--- START Record list ---

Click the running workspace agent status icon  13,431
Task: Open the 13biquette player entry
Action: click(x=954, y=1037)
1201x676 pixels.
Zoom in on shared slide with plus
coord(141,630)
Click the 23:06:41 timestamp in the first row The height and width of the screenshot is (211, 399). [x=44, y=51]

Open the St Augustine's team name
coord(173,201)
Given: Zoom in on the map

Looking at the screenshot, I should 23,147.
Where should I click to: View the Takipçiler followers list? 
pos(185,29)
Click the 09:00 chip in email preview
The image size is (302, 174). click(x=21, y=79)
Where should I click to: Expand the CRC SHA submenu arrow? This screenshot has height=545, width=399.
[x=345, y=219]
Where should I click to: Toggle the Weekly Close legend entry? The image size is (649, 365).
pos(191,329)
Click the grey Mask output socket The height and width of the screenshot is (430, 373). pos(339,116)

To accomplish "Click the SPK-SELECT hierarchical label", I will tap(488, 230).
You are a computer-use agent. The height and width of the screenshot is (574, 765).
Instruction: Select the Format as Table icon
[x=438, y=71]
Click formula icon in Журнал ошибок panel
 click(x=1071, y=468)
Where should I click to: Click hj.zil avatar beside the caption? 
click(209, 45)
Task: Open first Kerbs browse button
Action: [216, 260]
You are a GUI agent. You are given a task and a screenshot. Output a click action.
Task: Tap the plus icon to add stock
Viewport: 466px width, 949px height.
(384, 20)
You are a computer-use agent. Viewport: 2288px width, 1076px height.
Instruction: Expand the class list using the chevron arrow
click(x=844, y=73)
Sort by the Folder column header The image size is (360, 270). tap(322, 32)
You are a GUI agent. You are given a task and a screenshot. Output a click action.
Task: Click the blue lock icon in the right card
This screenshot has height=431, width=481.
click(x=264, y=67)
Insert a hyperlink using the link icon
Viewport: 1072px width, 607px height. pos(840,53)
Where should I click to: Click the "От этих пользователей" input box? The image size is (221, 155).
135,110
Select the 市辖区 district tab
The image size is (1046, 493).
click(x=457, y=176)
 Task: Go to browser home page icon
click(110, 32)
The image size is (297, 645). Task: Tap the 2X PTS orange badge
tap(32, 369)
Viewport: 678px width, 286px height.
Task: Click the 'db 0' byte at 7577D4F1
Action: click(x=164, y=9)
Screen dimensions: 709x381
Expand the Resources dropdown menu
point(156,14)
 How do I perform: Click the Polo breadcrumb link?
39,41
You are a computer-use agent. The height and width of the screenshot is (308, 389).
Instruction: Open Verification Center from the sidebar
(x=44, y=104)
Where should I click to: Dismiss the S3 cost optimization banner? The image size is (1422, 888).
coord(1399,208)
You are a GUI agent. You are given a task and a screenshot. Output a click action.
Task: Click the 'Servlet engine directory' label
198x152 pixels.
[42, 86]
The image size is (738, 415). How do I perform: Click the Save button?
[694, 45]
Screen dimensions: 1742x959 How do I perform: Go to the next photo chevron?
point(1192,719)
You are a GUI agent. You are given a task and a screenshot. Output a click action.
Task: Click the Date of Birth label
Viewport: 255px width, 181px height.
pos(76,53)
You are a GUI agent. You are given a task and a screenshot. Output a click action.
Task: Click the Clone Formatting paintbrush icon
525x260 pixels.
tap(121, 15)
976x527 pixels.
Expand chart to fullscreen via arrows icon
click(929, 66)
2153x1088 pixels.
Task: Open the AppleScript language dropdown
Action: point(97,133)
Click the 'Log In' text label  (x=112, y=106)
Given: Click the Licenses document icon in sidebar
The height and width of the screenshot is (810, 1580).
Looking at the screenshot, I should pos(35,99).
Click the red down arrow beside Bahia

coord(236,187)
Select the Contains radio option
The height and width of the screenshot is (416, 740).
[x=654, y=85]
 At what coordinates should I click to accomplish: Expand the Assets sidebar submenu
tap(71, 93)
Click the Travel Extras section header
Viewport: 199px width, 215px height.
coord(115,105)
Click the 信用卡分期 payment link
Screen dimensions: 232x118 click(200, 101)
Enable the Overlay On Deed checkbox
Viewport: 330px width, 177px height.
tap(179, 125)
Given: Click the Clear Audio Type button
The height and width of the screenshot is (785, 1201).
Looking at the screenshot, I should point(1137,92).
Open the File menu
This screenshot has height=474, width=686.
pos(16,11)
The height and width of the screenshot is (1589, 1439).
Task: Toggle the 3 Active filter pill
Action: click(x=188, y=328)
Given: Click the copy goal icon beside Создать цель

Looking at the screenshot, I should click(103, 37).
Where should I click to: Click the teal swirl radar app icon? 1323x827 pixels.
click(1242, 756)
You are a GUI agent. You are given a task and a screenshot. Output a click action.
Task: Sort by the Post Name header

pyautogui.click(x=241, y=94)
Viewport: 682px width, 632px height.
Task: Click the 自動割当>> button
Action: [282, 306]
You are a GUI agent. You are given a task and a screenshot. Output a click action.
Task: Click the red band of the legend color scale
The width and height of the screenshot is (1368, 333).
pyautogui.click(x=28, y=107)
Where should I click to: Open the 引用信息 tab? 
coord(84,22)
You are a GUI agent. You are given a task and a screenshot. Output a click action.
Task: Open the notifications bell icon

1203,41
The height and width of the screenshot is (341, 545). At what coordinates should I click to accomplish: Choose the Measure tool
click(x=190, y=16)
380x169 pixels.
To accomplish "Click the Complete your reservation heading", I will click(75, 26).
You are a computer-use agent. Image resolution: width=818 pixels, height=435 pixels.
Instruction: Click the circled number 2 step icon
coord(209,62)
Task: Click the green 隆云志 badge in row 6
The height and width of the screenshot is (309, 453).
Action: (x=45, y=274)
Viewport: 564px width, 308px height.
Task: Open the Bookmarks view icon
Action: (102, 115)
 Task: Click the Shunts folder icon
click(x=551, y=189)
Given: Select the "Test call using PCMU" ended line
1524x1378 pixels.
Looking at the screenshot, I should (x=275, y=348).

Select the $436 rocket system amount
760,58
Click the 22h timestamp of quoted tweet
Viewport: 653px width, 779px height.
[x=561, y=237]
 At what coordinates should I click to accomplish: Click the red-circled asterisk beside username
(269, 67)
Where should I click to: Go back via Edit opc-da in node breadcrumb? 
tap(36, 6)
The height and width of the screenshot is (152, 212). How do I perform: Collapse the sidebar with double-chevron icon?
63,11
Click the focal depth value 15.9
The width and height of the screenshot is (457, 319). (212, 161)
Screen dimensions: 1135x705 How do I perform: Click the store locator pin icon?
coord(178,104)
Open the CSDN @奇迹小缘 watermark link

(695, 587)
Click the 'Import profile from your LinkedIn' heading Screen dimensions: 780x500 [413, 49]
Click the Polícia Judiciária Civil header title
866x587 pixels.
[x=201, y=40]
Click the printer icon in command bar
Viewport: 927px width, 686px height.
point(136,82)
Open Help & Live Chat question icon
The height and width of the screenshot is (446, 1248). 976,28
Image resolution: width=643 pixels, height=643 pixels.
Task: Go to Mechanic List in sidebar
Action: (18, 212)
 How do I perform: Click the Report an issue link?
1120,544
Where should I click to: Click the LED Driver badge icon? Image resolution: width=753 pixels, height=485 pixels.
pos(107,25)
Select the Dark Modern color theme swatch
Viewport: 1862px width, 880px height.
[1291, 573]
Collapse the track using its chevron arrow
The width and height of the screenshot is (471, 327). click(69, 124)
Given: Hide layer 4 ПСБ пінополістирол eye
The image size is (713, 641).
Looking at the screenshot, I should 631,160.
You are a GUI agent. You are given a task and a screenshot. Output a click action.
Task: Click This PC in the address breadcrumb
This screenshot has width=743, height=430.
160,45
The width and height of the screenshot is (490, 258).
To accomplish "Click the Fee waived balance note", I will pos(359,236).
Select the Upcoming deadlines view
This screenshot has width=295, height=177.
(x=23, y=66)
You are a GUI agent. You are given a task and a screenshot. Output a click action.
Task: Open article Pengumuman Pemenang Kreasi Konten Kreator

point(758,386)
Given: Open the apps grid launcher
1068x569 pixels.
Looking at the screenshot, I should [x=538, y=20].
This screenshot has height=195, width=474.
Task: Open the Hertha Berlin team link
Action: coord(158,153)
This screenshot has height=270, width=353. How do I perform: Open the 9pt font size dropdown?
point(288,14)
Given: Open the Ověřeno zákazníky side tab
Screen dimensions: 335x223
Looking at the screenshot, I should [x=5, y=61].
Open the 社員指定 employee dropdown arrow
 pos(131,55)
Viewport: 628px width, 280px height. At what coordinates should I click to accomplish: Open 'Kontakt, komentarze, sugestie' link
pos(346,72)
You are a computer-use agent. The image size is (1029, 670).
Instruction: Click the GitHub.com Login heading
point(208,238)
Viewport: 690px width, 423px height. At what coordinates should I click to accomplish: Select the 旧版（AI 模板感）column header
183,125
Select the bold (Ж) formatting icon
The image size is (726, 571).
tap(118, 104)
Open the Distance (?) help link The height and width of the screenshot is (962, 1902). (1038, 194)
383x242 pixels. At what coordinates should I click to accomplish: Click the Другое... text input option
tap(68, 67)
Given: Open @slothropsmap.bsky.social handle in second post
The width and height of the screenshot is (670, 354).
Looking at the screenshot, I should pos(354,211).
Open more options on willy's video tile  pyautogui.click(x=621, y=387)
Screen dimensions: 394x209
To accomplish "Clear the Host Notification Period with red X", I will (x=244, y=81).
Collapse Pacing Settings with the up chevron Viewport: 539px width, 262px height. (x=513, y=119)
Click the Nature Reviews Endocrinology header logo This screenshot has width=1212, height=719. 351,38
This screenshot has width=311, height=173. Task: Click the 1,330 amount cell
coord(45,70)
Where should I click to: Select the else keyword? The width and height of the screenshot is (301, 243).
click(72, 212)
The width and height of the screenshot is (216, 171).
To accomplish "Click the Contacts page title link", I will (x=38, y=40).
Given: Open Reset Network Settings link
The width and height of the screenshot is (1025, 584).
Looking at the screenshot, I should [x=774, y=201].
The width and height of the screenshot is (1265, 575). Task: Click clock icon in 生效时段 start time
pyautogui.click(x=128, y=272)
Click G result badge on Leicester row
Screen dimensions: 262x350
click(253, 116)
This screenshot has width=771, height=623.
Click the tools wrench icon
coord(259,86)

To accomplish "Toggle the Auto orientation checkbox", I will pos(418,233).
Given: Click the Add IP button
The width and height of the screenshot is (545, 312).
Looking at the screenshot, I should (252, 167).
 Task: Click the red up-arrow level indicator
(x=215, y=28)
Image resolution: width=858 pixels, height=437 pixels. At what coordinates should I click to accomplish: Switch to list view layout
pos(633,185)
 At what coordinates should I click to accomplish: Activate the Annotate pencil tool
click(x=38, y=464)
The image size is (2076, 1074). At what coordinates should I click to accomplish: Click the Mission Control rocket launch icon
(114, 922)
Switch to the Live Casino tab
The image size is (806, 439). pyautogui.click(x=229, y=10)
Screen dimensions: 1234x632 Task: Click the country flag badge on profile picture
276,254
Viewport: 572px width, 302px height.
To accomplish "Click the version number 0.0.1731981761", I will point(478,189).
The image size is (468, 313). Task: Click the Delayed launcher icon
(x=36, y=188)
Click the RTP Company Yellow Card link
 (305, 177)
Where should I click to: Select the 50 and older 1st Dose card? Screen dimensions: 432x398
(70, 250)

--- END Record list ---

Print everything from the start of the items down to and including the line that contains "click(x=1071, y=468)", reproducing each line without change.

Written response:
Click the running workspace agent status icon  13,431
Task: Open the 13biquette player entry
Action: click(x=954, y=1037)
1201x676 pixels.
Zoom in on shared slide with plus
coord(141,630)
Click the 23:06:41 timestamp in the first row The height and width of the screenshot is (211, 399). [x=44, y=51]

Open the St Augustine's team name
coord(173,201)
Given: Zoom in on the map

Looking at the screenshot, I should 23,147.
Where should I click to: View the Takipçiler followers list? 
pos(185,29)
Click the 09:00 chip in email preview
The image size is (302, 174). click(x=21, y=79)
Where should I click to: Expand the CRC SHA submenu arrow? This screenshot has height=545, width=399.
[x=345, y=219]
Where should I click to: Toggle the Weekly Close legend entry? The image size is (649, 365).
pos(191,329)
Click the grey Mask output socket The height and width of the screenshot is (430, 373). pos(339,116)

To accomplish "Click the SPK-SELECT hierarchical label", I will tap(488, 230).
You are a computer-use agent. The height and width of the screenshot is (574, 765).
Instruction: Select the Format as Table icon
[x=438, y=71]
Click formula icon in Журнал ошибок panel
 click(x=1071, y=468)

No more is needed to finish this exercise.